SANTO DOMINGO (República Dominicana).- En atención al pedimento del Ministerio Público, una jueza confirmó el arresto domiciliario impuesto como medida de coerción al coronel Andrés Pacheco, procesado por delitos de corrupción administrativa en la red desmantelada el pasado año con la Operación Lobo.
La fiscal litigante Rosa María Pichardo dijo que para ratificar la medida el tribunal tomó en cuenta la gravedad de los hechos documentados por el Ministerio Público, así como temas basados en el peligro de fuga.
“Presenta peligro porque podría entorpecer las investigaciones que pesan contra él y contra el esquema criminal que tiene este caso”, dijo Pichardo a los periodistas que la abordaron a su salida del tribunal en el Palacio de Justicia de Ciudad Nueva.
El Ministerio Público, representado por los fiscales litigantes Rosa María Pichardo, Elizabeth Paredes y Yoneivy González, solicitó a la jueza Yanibet Rivas, del Sexto Juzgado de la Instrucción, mantener la medida de coerción impuesta al coronel Pacheco Varela, uno de los imputados.

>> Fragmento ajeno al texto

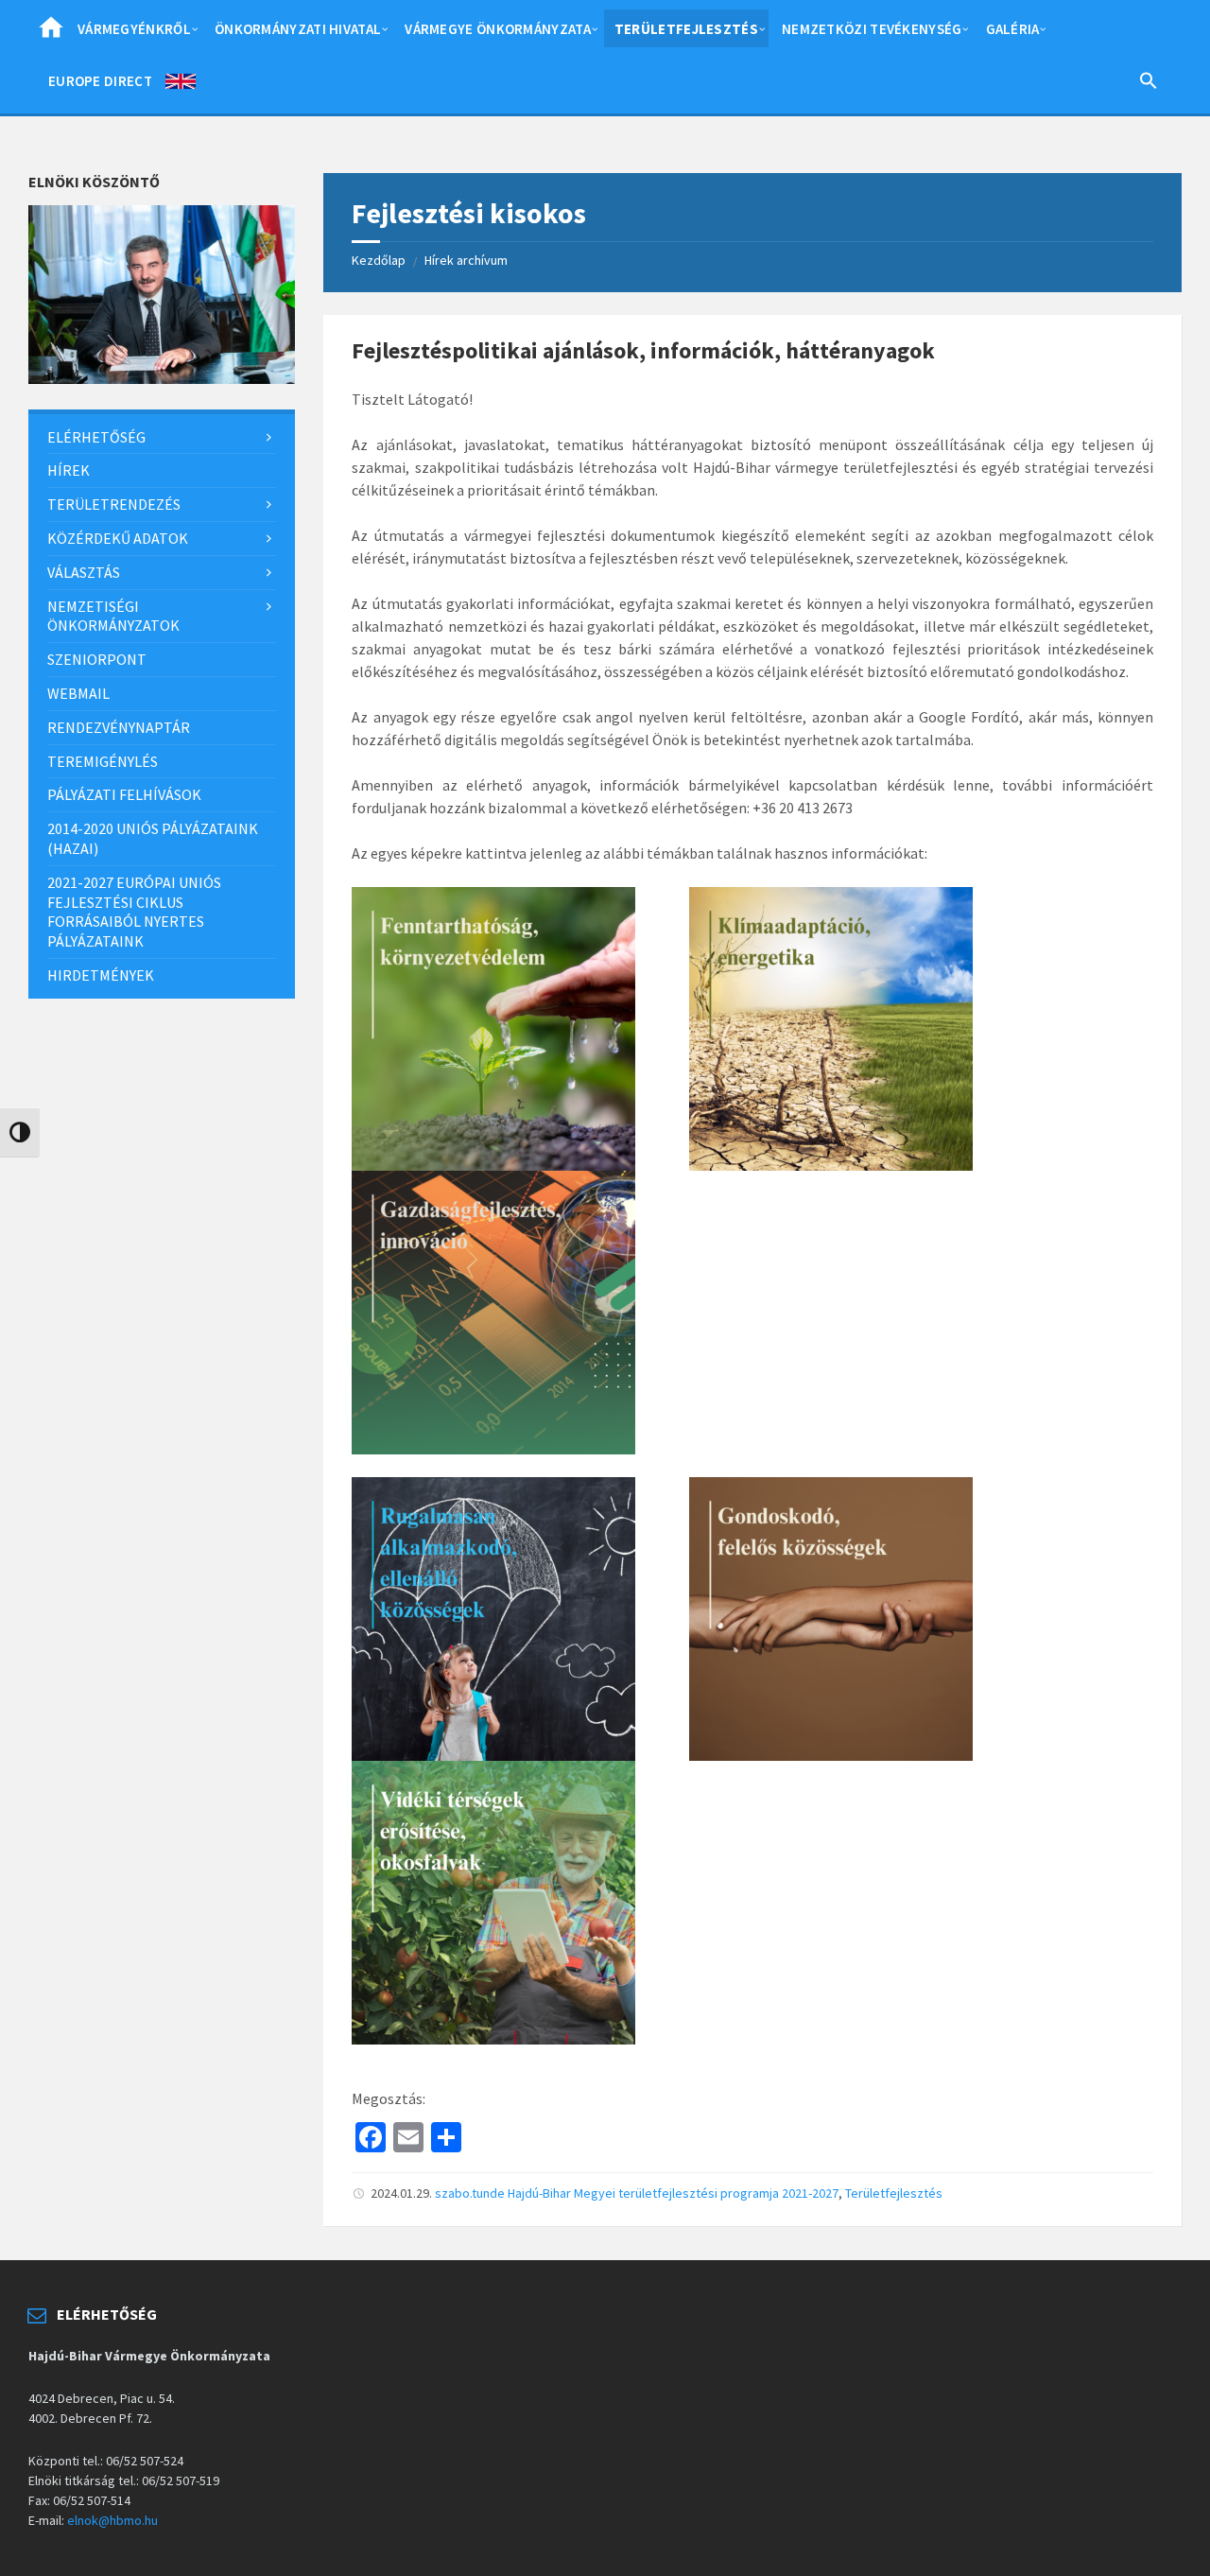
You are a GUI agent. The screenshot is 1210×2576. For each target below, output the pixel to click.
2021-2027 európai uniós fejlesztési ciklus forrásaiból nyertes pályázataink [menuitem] (134, 911)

La Operación Lobo fue puesta en marcha por el Ministerio Público contra una red de sobornos que llevó al arresto de militares y civiles.
La jueza Rivas rechazó el pedimento del imputado y ratificó la medida de restricción de libertad al procesado.
Asimismo, durante la audiencia el primer teniente del Ejército Wellington Peralta Santos, solicitó al tribunal un permiso que le fue concedido.
Según el órgano acusador, la estructura criminal impactó negativamente instituciones como el Instituto Nacional de Atención Integral a la Primera Infancia (Inaipi), el Seguro Nacional de Salud (Senasa) y las empresas distribuidoras de electricidad EdeNorte, EdeEste y EdeSur.
Entre los implicados en los hechos graves que afectaron a varias instituciones del Estado figuran el mayor general retirado del Ejército Carlos Ambrosio Robles Díaz; los coroneles Luis Ernesto Vicioso Bocio, Francisco Guarín Fernández y Elías Camaño Pérez, el coronel de la Fuerza Aérea Yorbyn Eduardo Eufracio Aybar; el coronel de la Policía Nacional, Ramón Quezada Ortiz; el empresario Quilvio Bienvenido Rodríguez González y el civil Bolívar Nicolás Fernández Espinal.
Los imputados enfrentan cargos por soborno, asociación de malhechores, estafa contra el Estado y lavado de activos, conforme a los artículos 177, 178, 179, párrafo; 180, 265, 266 y 405 del Código Penal dominicano. También, se le imputa la violación al artículo 146, numeral 1, de la Constitución de la República, que prohíbe la corrupción administrativa.
En lo relativo al lavado de activos, se les acusa en base a los artículos 3, numerales 1, 2 y 3; artículo 4, numeral 8, y el artículo 9, numerales 1, 2 y 4, de la Ley núm. 155-17 contra el Lavado de Activos y el Financiamiento del Terrorismo.